## AIM OF THE EXERCISE
Print the line containing "Expand KuroiNPC's quoted post arrow" and each line after it through the end of the material below, exactly as it appears, but skip the pictures.

++++++

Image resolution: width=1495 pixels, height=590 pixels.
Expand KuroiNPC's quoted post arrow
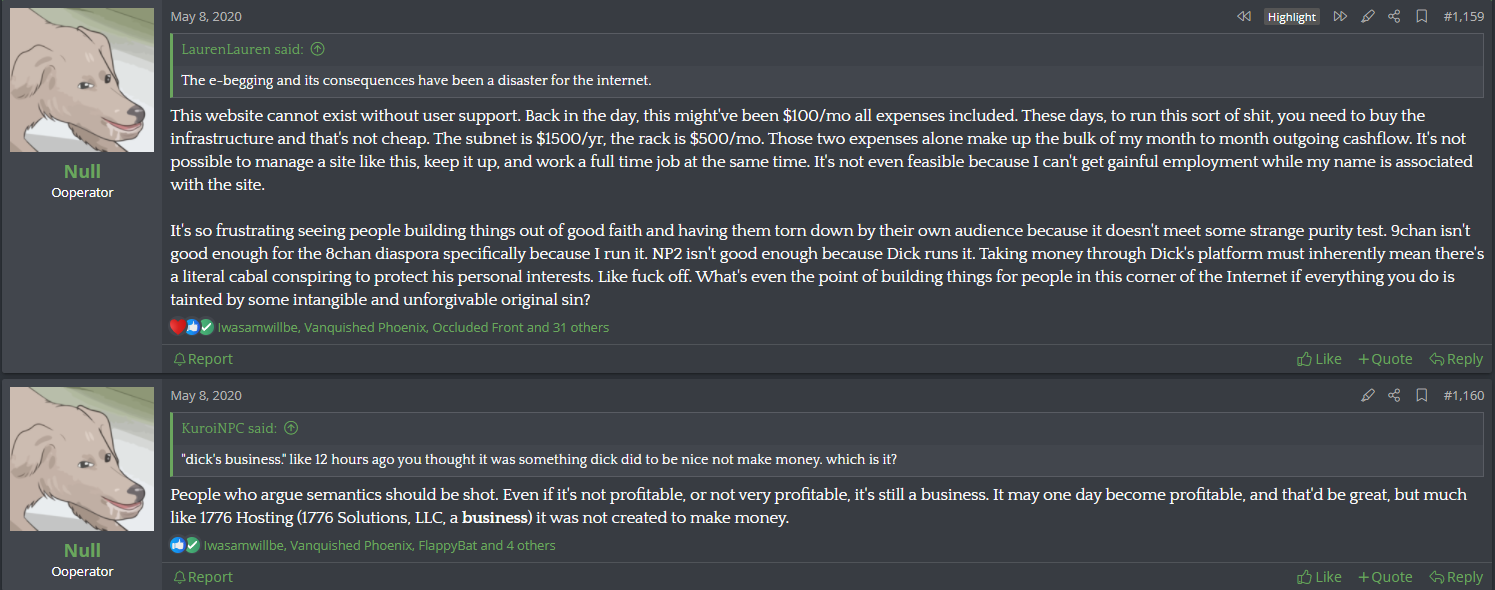tap(291, 428)
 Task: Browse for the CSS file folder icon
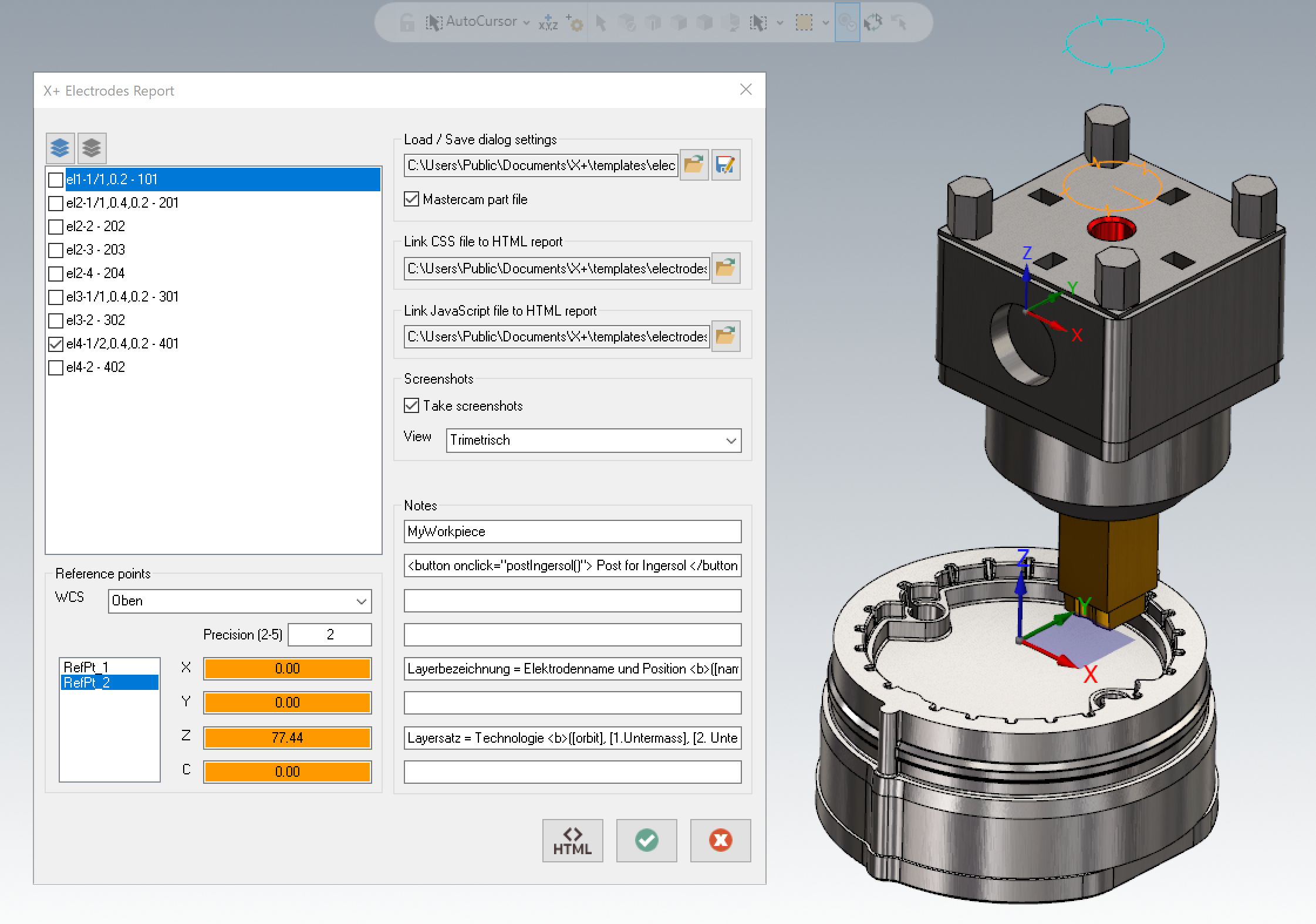[x=726, y=268]
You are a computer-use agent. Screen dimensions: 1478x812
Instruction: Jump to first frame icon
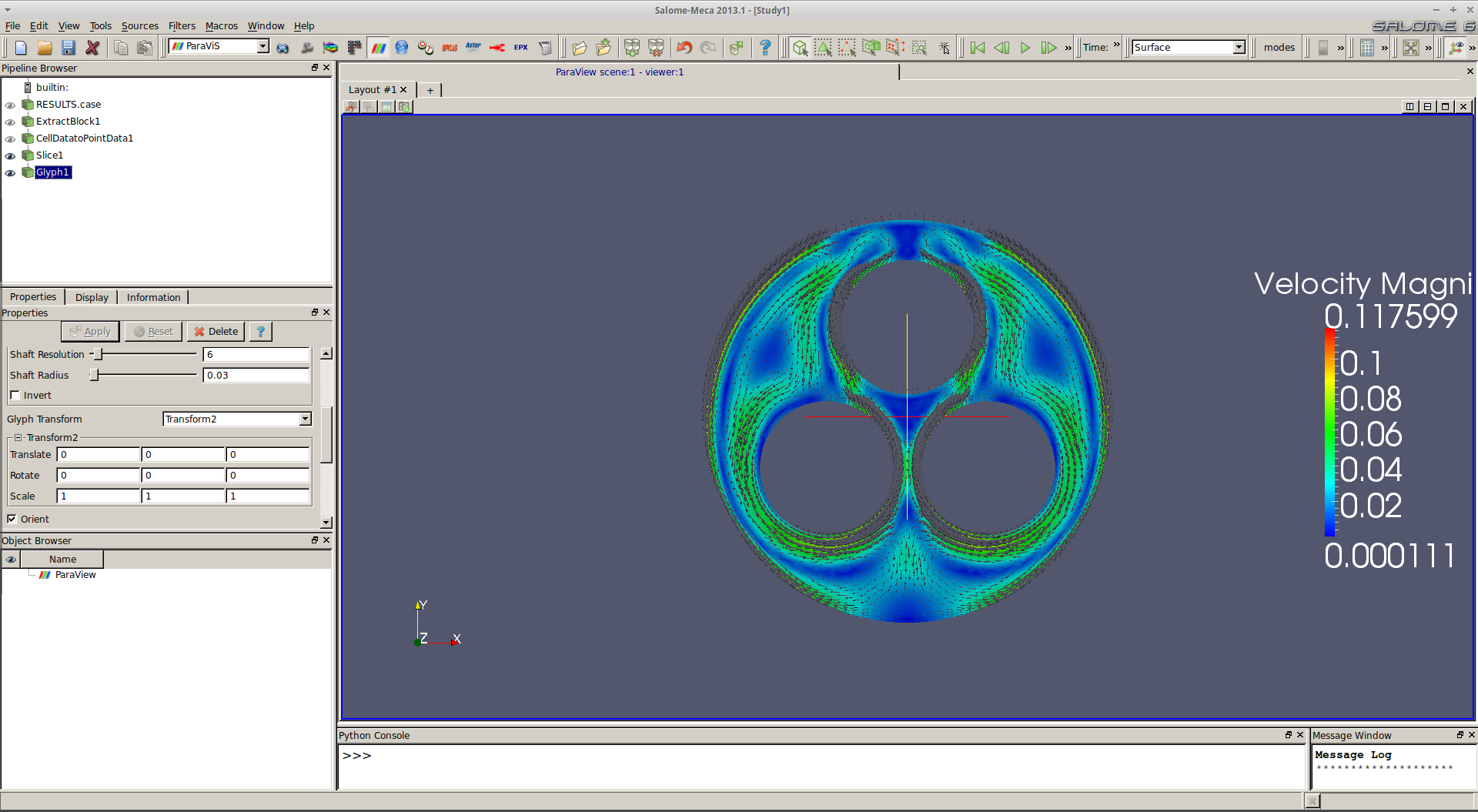[978, 48]
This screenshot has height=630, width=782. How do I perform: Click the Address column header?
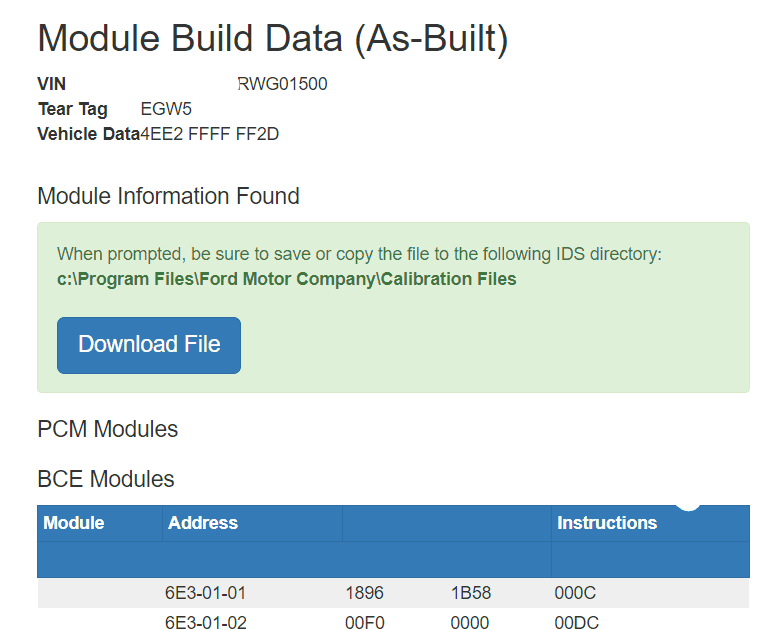click(x=203, y=523)
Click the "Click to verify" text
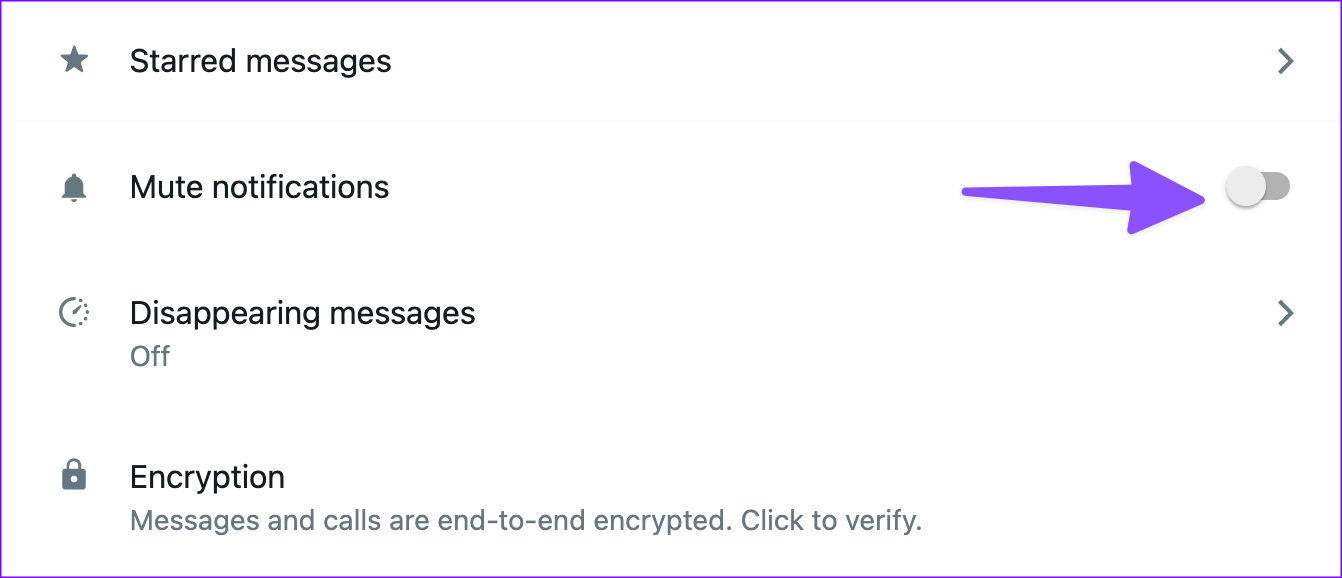This screenshot has height=578, width=1342. pos(839,521)
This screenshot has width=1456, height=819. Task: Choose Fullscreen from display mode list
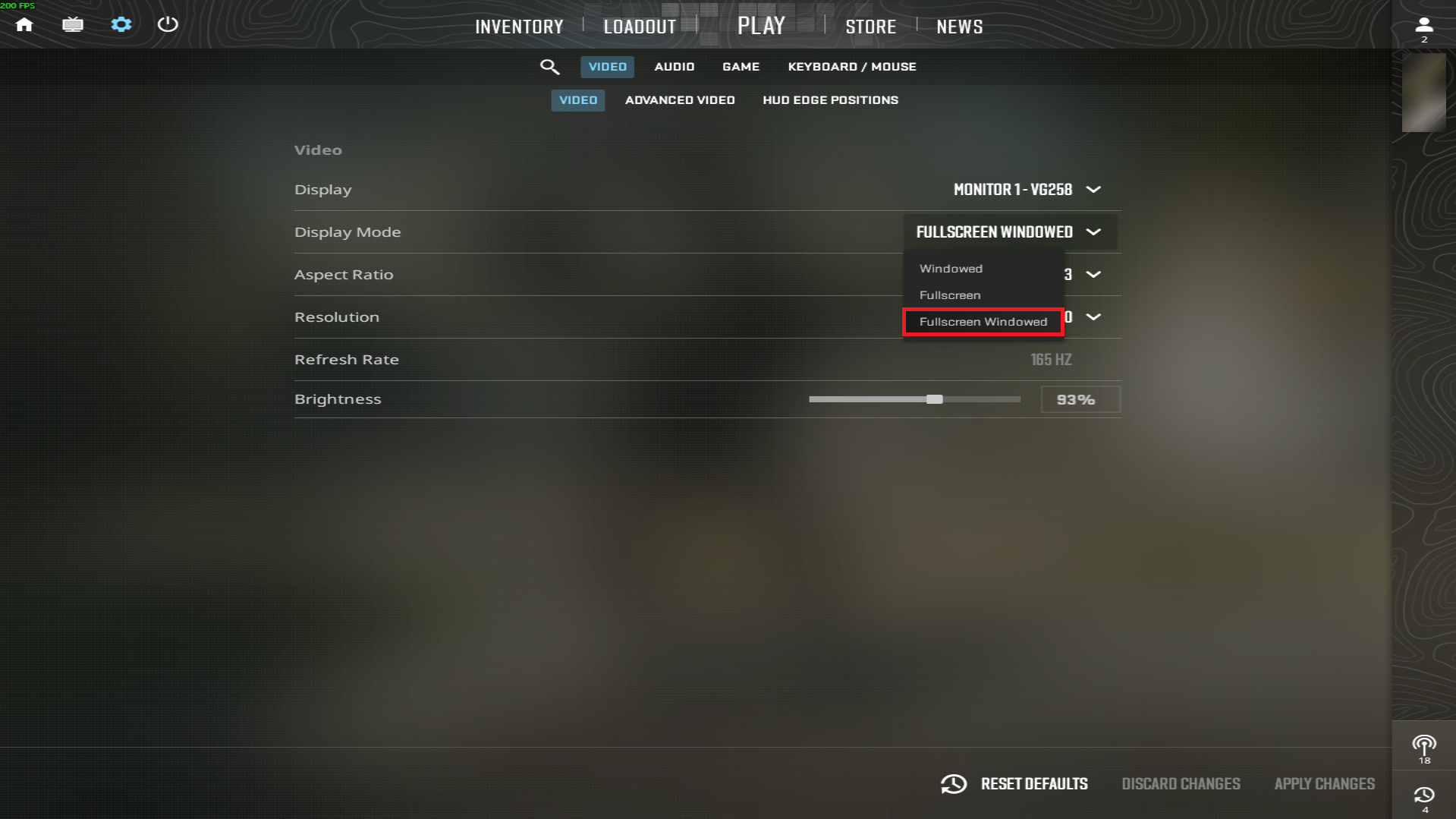click(x=950, y=295)
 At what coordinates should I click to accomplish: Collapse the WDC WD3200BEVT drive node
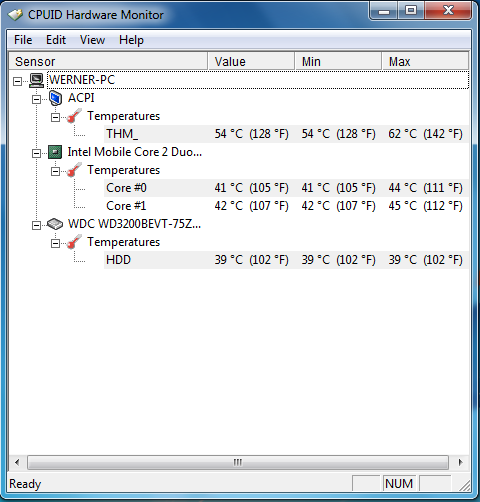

++++++

## ANSWER TO THIS PROBLEM
Expand KuroiNPC's quoted post arrow
tap(291, 428)
 Task: Browse for the CSS file folder icon
[x=726, y=268]
You are a computer-use agent. Screen dimensions: 1478x812
Instruction: Jump to first frame icon
[978, 48]
This screenshot has height=630, width=782. How do I perform: Click the Address column header?
click(x=203, y=523)
Click the "Click to verify" text
This screenshot has height=578, width=1342. pos(839,521)
This screenshot has width=1456, height=819. Task: Choose Fullscreen from display mode list
click(x=950, y=295)
 At what coordinates should I click to accomplish: Collapse the WDC WD3200BEVT drive node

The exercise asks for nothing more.